--- TEXT SHOWN ---

============

# Web Scraping Tests

In [1]:
import httpx
from selectolax.parser import HTMLParser

In [2]:
# setting up constants
ROOT_URL = "https://gopher1.extrkt.com/"
USER_AGENT = "Mozilla/5.0 (X11; Ubuntu; Linux x86_64; rv:109.0) Gecko/20100101 Firefox/117.0"
HEADERS = {"User-Agent": USER_AGENT, "accept-language": "en-US"}
TIMEOUT = 100

In [3]:
# get website response
response = httpx.get(ROOT_URL, headers=HEADERS, timeout=TIMEOUT)
print(response.status_code)

200


In [4]:
parsed_html = HTMLParser(response.text)
parsed_html

<HTMLParser chars=71960>

In [5]:
type(parsed_html)

selectolax.parser.HTMLParser

In [6]:
all_products = parsed_html.css("ul.products li")
print(f"Product on the first page: {len(all_products)}")

Product on the first page: 16


In [7]:
# fetch URLS

for product in all_products:
    product_url = product.css_first("a").attrs["href"]
    print(product_url)

https://gopher1.extrkt.com/?product=abominable-hoodie
https://gopher1.extrkt.com/?product=adrienne-trek-jacket
https://gopher1.extrkt.com/?product=aeon-capri
https://gopher1.extrkt.com/?product=aero-daily-fitness-tee
https://gopher1.extrkt.com/?product=aether-gym-pant
https://gopher1.extrkt.com/?product=affirm-water-bottle
https://gopher1.extrkt.com/?product=aim-analog-watch
https://gopher1.extrkt.com/?product=ajax-full-zip-sweatshirt
https://gopher1.extrkt.com/?product=ana-running-short
https://gopher1.extrkt.com/?product=angel-light-running-short
https://gopher1.extrkt.com/?product=antonia-racer-tank
https://gopher1.extrkt.com/?product=apollo-running-short
https://gopher1.extrkt.com/?product=arcadio-gym-short
https://gopher1.extrkt.com/?product=argus-all-weather-tank
https://gopher1.extrkt.com/?product=ariel-roll-sleeve-sweatshirt
https://gopher1.extrkt.com/?product=artemis-running-short


### Fetch Sample Product Info

In [8]:
rand_prod = all_products[0]

rand_prod_url = rand_prod.css_first("a").attrs["href"]
print(rand_prod_url)

============

According to the web scraping notebook, how many products are on the first page? Rely only on the web scraping notebook, not on the material.

--- GIVEN INFORMATION ---
============

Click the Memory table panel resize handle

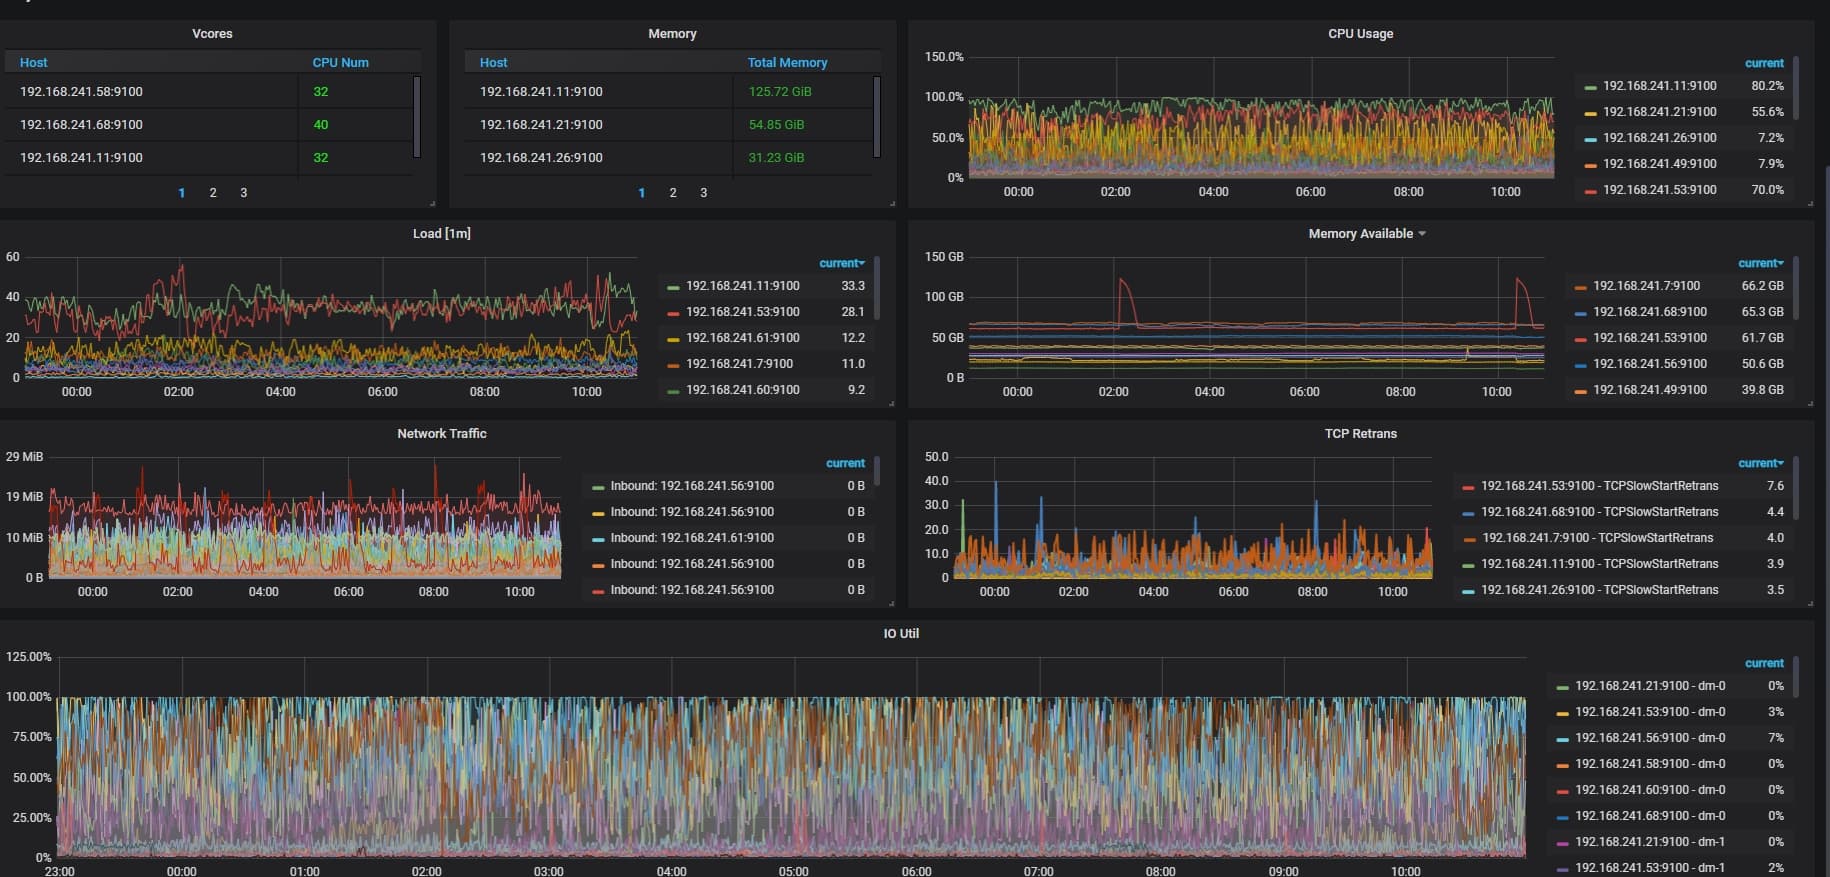click(x=892, y=204)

============

--- RESPONSE BELOW ---
16